The lira strengthened 0.2 percent but was still off a two-week high hit on Monday after a narrow victory for Erdogan in Turkey's referendum on constitutional reform.
Erdogan has argued that a concentration of power is needed to prevent instability, but opposition parties challenged the result. European monitors said the referendum did not meet international standard.
Turkish dollar bond prices rose across the curve to five-month highs and five-year credit default swaps traded at a two-week low of 233 basis points (bps), according to IHS Markit data.
The average yield spread paid by Turkish sovereign bonds over US Treasuries on the JPMorgan EMBI Global Diversified narrowed by 3 bps to 305 bps, an 11-day low.
Greg Saichin, chief investment officer for emerging markets fixed income at Allianz Global Investors, said the tight result was a surprise.
"The markets are taking this initial result as positive in so far as the buck now stops with one person and in theory political noise should come down," he said, adding that the next battleground will be the planned 2019 election.
"Should the economic outlook deteriorate, or the system move towards a more autocratic style that does not sit well with voters, chances are that the next election will be again about a referendum on Erdogan's new powers," he said.
Turkish economic weakness was exposed in data released on Monday showing a rise in the budget deficit and unemployment at a seven-year peak.
Away from Turkey, emerging market assets sold off, with MSCI's emerging equities index down 0.3 percent as tensions with North Korea kept investors away from riskier assets.
Amongst the biggest fallers were Hong Kong down 1.4 percent to a one-month low, and Chinese mainland stocks, down 0.8 percent. But South Korea steadied, rising 0.1 percent to an 11-day high.
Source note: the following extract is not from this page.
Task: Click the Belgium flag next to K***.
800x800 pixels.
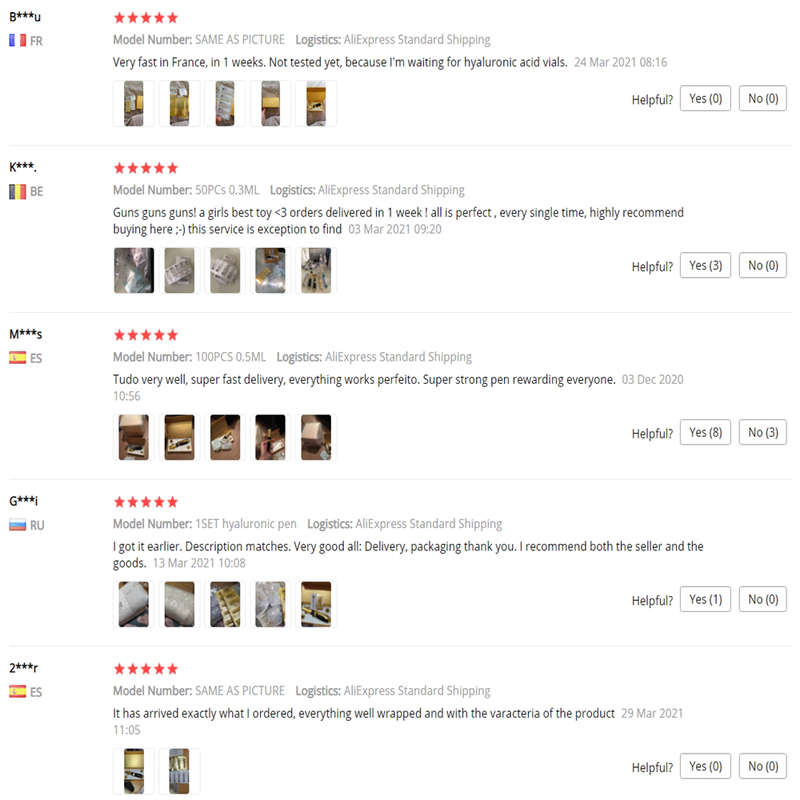Action: coord(17,191)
The United States and South Korea have pledged to forge a stronger alliance but US Vice President Mike Pence said the free trade agreement between the two will be reviewed. The Korean won fell 0.7 percent to a one-week low.
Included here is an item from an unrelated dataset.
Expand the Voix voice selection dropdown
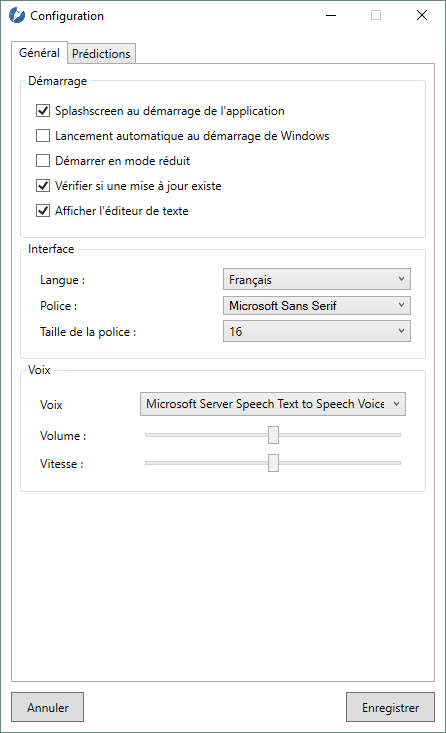This screenshot has width=446, height=733. tap(273, 404)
South African assets remained under pressure, with stocks down 0.7 percent and the rand slipping 0.5 percent against the dollar, off a near three-week high.
Russian dollar-denominated stocks fell 0.6 percent and the rouble weakened 0.5 percent off a two-week high, with oil prices heading back towards $55 a barrel.
The Hungarian forint firmed 0.2 percent against the euro after slumping to a four-month low on Monday. Thousands of Hungarians rallied in Budapest on Saturday against what they said were attempts by the government to silence critical voices, in the latest mass protest.
Ashmore, a bellwether stock for the emerging markets asset management sector, saw quarterly net inflows for the first time in nearly three years, helping to drive a 7 percent rise in its total assets.